* INSTRUCTION *
Render every line of the listing below as a Markdown table with the columns Row and Line, giving each line a sequential number and omitting blank lines.

## BEGIN INFORMATION PROVIDED

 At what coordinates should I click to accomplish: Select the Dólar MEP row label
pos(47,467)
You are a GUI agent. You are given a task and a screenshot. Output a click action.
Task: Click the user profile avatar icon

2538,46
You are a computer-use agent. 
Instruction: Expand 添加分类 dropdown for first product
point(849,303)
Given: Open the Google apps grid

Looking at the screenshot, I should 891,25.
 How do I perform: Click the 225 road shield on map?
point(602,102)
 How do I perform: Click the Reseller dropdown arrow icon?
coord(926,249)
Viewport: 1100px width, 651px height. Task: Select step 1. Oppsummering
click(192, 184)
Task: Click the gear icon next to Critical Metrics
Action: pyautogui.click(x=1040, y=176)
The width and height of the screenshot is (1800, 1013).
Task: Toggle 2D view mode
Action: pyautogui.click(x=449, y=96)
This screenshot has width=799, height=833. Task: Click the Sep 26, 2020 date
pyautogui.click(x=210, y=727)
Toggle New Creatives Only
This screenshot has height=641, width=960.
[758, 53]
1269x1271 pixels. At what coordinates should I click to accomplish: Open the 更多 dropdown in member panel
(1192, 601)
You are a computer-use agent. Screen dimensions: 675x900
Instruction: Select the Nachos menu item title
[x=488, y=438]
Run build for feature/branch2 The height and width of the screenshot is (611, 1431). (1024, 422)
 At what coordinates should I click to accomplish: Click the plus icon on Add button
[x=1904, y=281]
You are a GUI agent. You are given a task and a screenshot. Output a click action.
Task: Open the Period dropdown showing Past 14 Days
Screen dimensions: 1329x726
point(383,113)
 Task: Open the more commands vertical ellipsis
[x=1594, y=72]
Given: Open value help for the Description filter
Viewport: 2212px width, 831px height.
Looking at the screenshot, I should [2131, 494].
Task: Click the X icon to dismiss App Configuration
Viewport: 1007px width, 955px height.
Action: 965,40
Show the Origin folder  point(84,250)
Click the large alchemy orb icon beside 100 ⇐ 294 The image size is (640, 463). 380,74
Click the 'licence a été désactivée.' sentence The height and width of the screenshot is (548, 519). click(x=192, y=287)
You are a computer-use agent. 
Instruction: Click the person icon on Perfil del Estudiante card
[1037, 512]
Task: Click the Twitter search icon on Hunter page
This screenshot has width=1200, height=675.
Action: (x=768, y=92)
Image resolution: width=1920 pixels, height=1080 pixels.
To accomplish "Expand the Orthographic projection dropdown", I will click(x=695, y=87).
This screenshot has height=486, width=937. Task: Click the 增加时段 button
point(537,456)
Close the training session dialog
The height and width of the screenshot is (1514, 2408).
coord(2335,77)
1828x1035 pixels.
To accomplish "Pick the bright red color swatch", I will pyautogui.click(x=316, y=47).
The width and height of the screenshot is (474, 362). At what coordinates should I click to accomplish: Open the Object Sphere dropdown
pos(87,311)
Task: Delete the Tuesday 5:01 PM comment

## END INFORMATION PROVIDED

* TASK ANSWER *
| Row | Line |
|---|---|
| 1 |  At what coordinates should I click to accomplish: Select the Dólar MEP row label |
| 2 | pos(47,467) |
| 3 | You are a GUI agent. You are given a task and a screenshot. Output a click action. |
| 4 | Task: Click the user profile avatar icon |
| 5 | 2538,46 |
| 6 | You are a computer-use agent.  |
| 7 | Instruction: Expand 添加分类 dropdown for first product |
| 8 | point(849,303) |
| 9 | Given: Open the Google apps grid |
| 10 | Looking at the screenshot, I should 891,25. |
| 11 |  How do I perform: Click the 225 road shield on map? |
| 12 | point(602,102) |
| 13 |  How do I perform: Click the Reseller dropdown arrow icon? |
| 14 | coord(926,249) |
| 15 | Viewport: 1100px width, 651px height. Task: Select step 1. Oppsummering |
| 16 | click(192, 184) |
| 17 | Task: Click the gear icon next to Critical Metrics |
| 18 | Action: pyautogui.click(x=1040, y=176) |
| 19 | The width and height of the screenshot is (1800, 1013). |
| 20 | Task: Toggle 2D view mode |
| 21 | Action: pyautogui.click(x=449, y=96) |
| 22 | This screenshot has width=799, height=833. Task: Click the Sep 26, 2020 date |
| 23 | pyautogui.click(x=210, y=727) |
| 24 | Toggle New Creatives Only |
| 25 | This screenshot has height=641, width=960. |
| 26 | [758, 53] |
| 27 | 1269x1271 pixels. At what coordinates should I click to accomplish: Open the 更多 dropdown in member panel |
| 28 | (1192, 601) |
| 29 | You are a computer-use agent. Screen dimensions: 675x900 |
| 30 | Instruction: Select the Nachos menu item title |
| 31 | [x=488, y=438] |
| 32 | Run build for feature/branch2 The height and width of the screenshot is (611, 1431). (1024, 422) |
| 33 |  At what coordinates should I click to accomplish: Click the plus icon on Add button |
| 34 | [x=1904, y=281] |
| 35 | You are a GUI agent. You are given a task and a screenshot. Output a click action. |
| 36 | Task: Open the Period dropdown showing Past 14 Days |
| 37 | Screen dimensions: 1329x726 |
| 38 | point(383,113) |
| 39 |  Task: Open the more commands vertical ellipsis |
| 40 | [x=1594, y=72] |
| 41 | Given: Open value help for the Description filter |
| 42 | Viewport: 2212px width, 831px height. |
| 43 | Looking at the screenshot, I should [2131, 494]. |
| 44 | Task: Click the X icon to dismiss App Configuration |
| 45 | Viewport: 1007px width, 955px height. |
| 46 | Action: 965,40 |
| 47 | Show the Origin folder  point(84,250) |
| 48 | Click the large alchemy orb icon beside 100 ⇐ 294 The image size is (640, 463). 380,74 |
| 49 | Click the 'licence a été désactivée.' sentence The height and width of the screenshot is (548, 519). click(x=192, y=287) |
| 50 | You are a computer-use agent.  |
| 51 | Instruction: Click the person icon on Perfil del Estudiante card |
| 52 | [1037, 512] |
| 53 | Task: Click the Twitter search icon on Hunter page |
| 54 | This screenshot has width=1200, height=675. |
| 55 | Action: (x=768, y=92) |
| 56 | Image resolution: width=1920 pixels, height=1080 pixels. |
| 57 | To accomplish "Expand the Orthographic projection dropdown", I will click(x=695, y=87). |
| 58 | This screenshot has height=486, width=937. Task: Click the 增加时段 button |
| 59 | point(537,456) |
| 60 | Close the training session dialog |
| 61 | The height and width of the screenshot is (1514, 2408). |
| 62 | coord(2335,77) |
| 63 | 1828x1035 pixels. |
| 64 | To accomplish "Pick the bright red color swatch", I will pyautogui.click(x=316, y=47). |
| 65 | The width and height of the screenshot is (474, 362). At what coordinates should I click to accomplish: Open the Object Sphere dropdown |
| 66 | pos(87,311) |
| 67 | Task: Delete the Tuesday 5:01 PM comment |